Data in this exercise
## BEGIN

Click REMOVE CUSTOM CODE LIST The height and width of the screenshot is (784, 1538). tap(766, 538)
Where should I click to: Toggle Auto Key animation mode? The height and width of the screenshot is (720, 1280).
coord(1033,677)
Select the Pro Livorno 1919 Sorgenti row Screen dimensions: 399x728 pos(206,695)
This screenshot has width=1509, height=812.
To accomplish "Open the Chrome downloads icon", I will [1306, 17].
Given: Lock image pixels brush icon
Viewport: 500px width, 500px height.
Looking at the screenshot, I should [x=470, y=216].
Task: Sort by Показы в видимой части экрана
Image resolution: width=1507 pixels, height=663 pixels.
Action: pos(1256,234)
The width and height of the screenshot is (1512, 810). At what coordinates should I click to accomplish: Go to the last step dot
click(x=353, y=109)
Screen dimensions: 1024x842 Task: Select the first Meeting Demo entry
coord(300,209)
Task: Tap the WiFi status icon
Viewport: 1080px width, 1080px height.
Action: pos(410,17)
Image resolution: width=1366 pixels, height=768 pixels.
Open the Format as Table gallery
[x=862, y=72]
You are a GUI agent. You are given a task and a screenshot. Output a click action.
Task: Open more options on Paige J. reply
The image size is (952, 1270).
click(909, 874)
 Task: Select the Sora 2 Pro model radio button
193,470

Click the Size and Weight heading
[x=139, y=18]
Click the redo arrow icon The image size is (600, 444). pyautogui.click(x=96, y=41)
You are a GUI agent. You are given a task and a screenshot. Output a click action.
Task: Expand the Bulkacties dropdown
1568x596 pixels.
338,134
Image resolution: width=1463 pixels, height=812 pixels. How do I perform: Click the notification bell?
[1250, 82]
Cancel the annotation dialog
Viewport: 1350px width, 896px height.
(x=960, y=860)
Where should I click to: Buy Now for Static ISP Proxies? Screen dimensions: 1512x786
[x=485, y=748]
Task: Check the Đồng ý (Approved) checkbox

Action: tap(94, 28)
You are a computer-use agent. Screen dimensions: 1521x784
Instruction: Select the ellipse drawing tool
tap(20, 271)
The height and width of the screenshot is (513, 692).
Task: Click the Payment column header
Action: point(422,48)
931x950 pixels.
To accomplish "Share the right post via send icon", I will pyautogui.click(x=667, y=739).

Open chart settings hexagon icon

## END

Print the lines of the material exactly, beginning with the line that contains "Where should I click to: Buy" and continuing through the final line of the material.

Where should I click to: Buy Now for Static ISP Proxies? Screen dimensions: 1512x786
[x=485, y=748]
Task: Check the Đồng ý (Approved) checkbox

Action: tap(94, 28)
You are a computer-use agent. Screen dimensions: 1521x784
Instruction: Select the ellipse drawing tool
tap(20, 271)
The height and width of the screenshot is (513, 692).
Task: Click the Payment column header
Action: point(422,48)
931x950 pixels.
To accomplish "Share the right post via send icon", I will pyautogui.click(x=667, y=739).

Open chart settings hexagon icon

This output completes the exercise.